There was a storefront in the house, but he closed it up.

For an idea of what a property like his could be worth, nearby 372 Court St., a two-family row house with an office and an occupied storefront, is for sale. The asking price is $2,599,999, according to a posting by listing broker Corcoran.

The current owners are Helen Mangano McCabe and Ann R. Mangano, who paid Ann Mangano (a different person) $497,000 for her half interest in the building in 2003, city Finance Department records indicate.

Row houses on prime streets, some with deep front gardens, are being offered for sale for around $3 million.

Century 21 has a “Sold” sign outside 130 2nd Place, a four-family brownstone. The asking price had been $3.025 million, the firm’s online listing indicates. The sale either hasn’t closed or hasn’t yet shown up in online city Finance Department records.

Corcoran is marketing single-family brick townhouse 28 2nd St. for an asking price of $3.3 million and single-family brownstone 48 2nd Place for an asking price of $3.2 million.

Douglas Elliman is marketing single-family 8 4th Place for a $2.999 million asking price and four-family 148 Summit St. for a $2.891 million asking price.
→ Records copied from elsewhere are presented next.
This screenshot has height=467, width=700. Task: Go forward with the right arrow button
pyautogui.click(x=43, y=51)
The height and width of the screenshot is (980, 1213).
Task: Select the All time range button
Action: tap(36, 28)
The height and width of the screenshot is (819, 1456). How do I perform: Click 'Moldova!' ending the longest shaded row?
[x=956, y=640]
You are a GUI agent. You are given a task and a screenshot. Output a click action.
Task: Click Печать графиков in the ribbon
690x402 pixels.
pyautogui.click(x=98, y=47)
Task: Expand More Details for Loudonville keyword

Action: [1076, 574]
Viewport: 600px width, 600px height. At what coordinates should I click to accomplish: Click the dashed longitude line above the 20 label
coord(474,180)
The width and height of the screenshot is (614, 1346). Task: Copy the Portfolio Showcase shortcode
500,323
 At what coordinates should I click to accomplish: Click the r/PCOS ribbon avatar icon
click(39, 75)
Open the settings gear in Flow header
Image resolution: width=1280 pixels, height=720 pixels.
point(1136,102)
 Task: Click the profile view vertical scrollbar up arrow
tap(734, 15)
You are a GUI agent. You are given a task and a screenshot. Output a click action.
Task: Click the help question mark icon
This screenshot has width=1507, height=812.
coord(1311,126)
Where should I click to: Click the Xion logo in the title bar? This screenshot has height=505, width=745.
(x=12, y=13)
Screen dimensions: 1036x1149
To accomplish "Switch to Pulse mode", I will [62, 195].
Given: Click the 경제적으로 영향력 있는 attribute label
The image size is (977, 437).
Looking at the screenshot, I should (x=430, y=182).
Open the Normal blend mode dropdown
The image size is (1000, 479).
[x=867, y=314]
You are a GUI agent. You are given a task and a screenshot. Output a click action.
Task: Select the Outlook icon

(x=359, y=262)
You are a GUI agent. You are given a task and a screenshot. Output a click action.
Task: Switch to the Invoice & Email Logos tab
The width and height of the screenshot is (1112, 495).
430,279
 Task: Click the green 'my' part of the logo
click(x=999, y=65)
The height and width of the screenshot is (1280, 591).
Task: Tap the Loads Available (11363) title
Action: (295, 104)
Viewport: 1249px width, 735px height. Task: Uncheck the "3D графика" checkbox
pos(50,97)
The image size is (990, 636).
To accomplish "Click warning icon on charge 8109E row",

Completed residential sales have brought solid sums.

The Stella Lopresti Trust and the Mary Lopresti Trust sold 238 Carroll St. last year for $2.5 million to RM Family Realty LLC, according to Finance Department records. Ellen Marks is a member of the purchasing LLC, the records indicate. Now the five-unit apartment building across from Carroll Park is undergoing a renovation.

Timothy Reilley and Sarah Meyer bought 305A President St. for $2.38 million last year from Suzanne Malvasio, Finance Department records indicate. Renovation is also underway on this four-story, two-family brownstone.

The neighborhood’s rental apartments are sought after as well — even ones thisclose to the elevated line where the F train runs.

“The first couple months I said, ‘I’m moving,’” recalled Richard Flagg, who rents an apartment at 205 Luquer St., which is separated from the train tracks by a narrow parking lot. “Now I don’t hear it.”

Flagg moved to Carroll Gardens 15 years ago from upstate New York.

“I was single again. I wanted to be somewhere where the juice is flowing,” he said.

He’s got great neighbors. He and a dozen or so of them, all Jets fans, travel to the team’s games in an RV.  

His rent for his 950-square-foot apartment is cheap, he said — he has been in the building for a long time.

Two apartments at 205 Luquer were rented for an average $2,500 per month in the last 180 days, according to real estate site StreetEasy.com.

The end of Luquer Street where Flagg lives is referenced in one of the summer’s hot novels, “We Are Not Ourselves” by Matthew Thomas. See related story.

A representative sampling of Carroll Gardens apartments currently on the rental market includes an $1,800-per-month studio, a one-bedroom for $2,600 per month, a $3,200-per-month two-bedroom and a three-bedroom for $4,170 per month, according to real estate site Zillow.com.